The event, titled “No More Names: A Conversation about Community Activism and Criminal Justice,” featured Garner and former NBA player Etan Thomas in a panel moderated by Reverend Jonathan L. Walton, a professor at the Divinity School. No More Names — a student group focused on inspiring young activism surrounding criminal justice — organized the event in conjunction with the Office of the Arts.
Garner opened the panel by speaking about the loss of her father, Eric Garner, whose death inspired slogans in the Black Lives Matter Movement such as “I can’t breathe.” These slogans appeared in demonstrations and die-ins in Harvard Square and Boston Common following the 2014 incident, which took place in New York City. Emerald Garner said she became an activist in the wake of her father’s death.
“Speaking engagements are what really opened my eyes,” she said. “People really want to know what I have to say.”
Garner said that despite finding the new platform, she experienced challenges in seeing the media coverage of her father’s death, which she said neglected that she was a “real human being.”

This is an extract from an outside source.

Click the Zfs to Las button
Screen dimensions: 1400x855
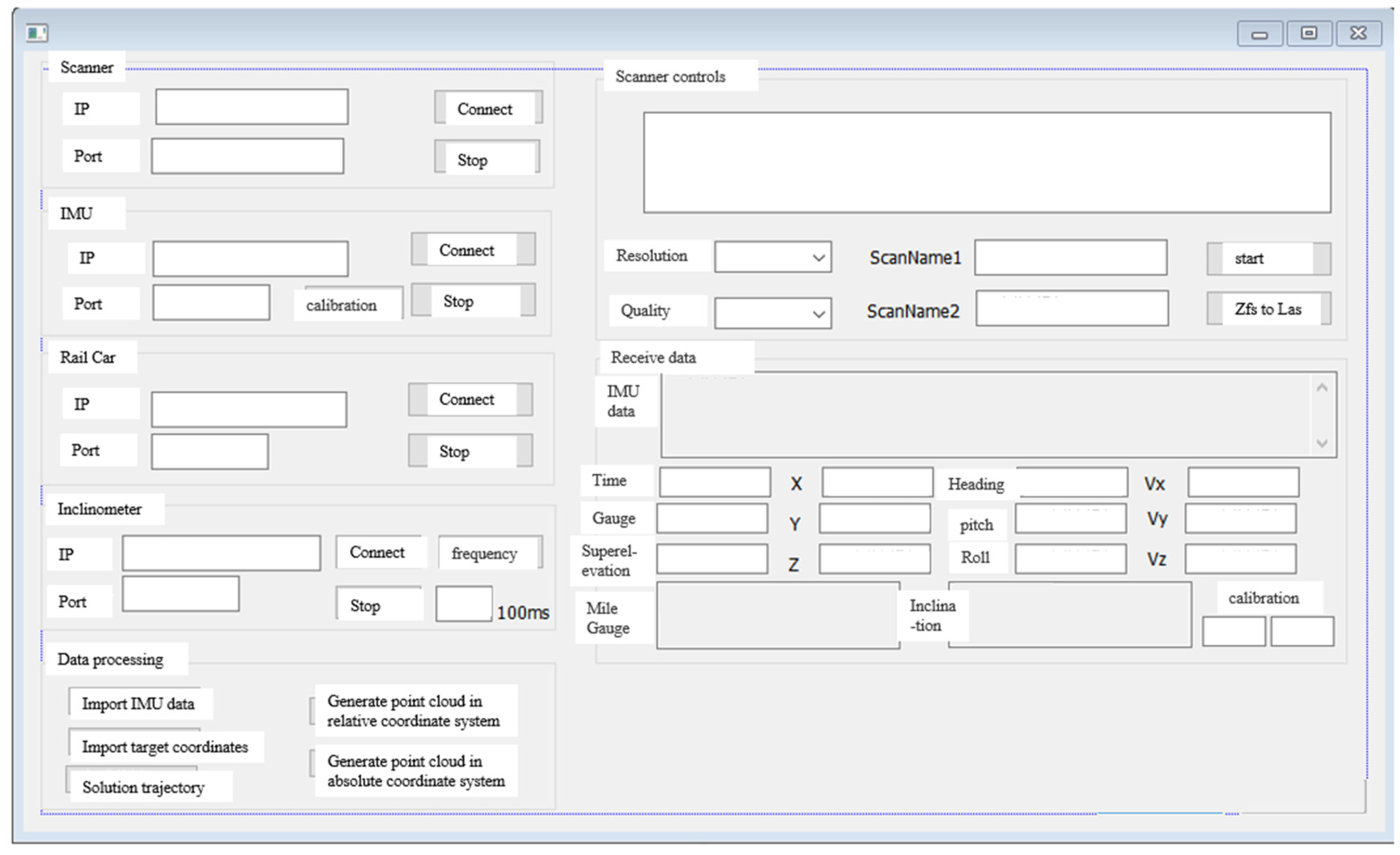[x=1268, y=309]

“I watch TV shows, and it’s a whole reenactment of what the video was or reenactment of what happened in my life, or what they think is my life. They take what they want to take, not the real. I am a real person,” she said.
Thomas, whose book “We Matter” discusses the intersection of activism and athletics, said he has seen a lack of empathy in treatment of victims of police brutality and their families. Walton also said there is a lack of attention to persistent injustice in today’s society.
“There seems to be this kind of collective attention deficit disorder in our society. We go from one thing to the other,” Walton said. “Somebody else comes along and all the attention moves, and communities are still grieving. Injustice is still burgeoning.”
The event also featured student performances by MJangles, Lincoln Hart, and 21 Colorful Crimson, a musical group comprised of 21 Harvard sophomores.
No More Names co-founder Meshaal Bannerman ’21 said the organization reached out to Garner and Thomas to promote the group’s goal ending the “cycle of criminalization of black bodies and the brutality of black bodies.”
“We’re trying to form a coalition where we can have different campuses and different young activists come together to raise awareness for problems we truly believe haven’t gone away for years,” Bannerman said.